> _Wymagania_:
Przepisz poniższe pozycje i zmień w nich nazwę „search magnifier icon” na „search icon”. Wszystko inne pozostaw bez zmian.

[Dane do wskazywania celu]
* * * * *
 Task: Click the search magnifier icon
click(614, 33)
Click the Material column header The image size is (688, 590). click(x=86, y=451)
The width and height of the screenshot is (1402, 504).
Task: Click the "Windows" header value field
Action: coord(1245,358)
* * * * *
> _Wynik_:
 Task: Click the search icon
click(614, 33)
Click the Material column header The image size is (688, 590). click(x=86, y=451)
The width and height of the screenshot is (1402, 504).
Task: Click the "Windows" header value field
Action: coord(1245,358)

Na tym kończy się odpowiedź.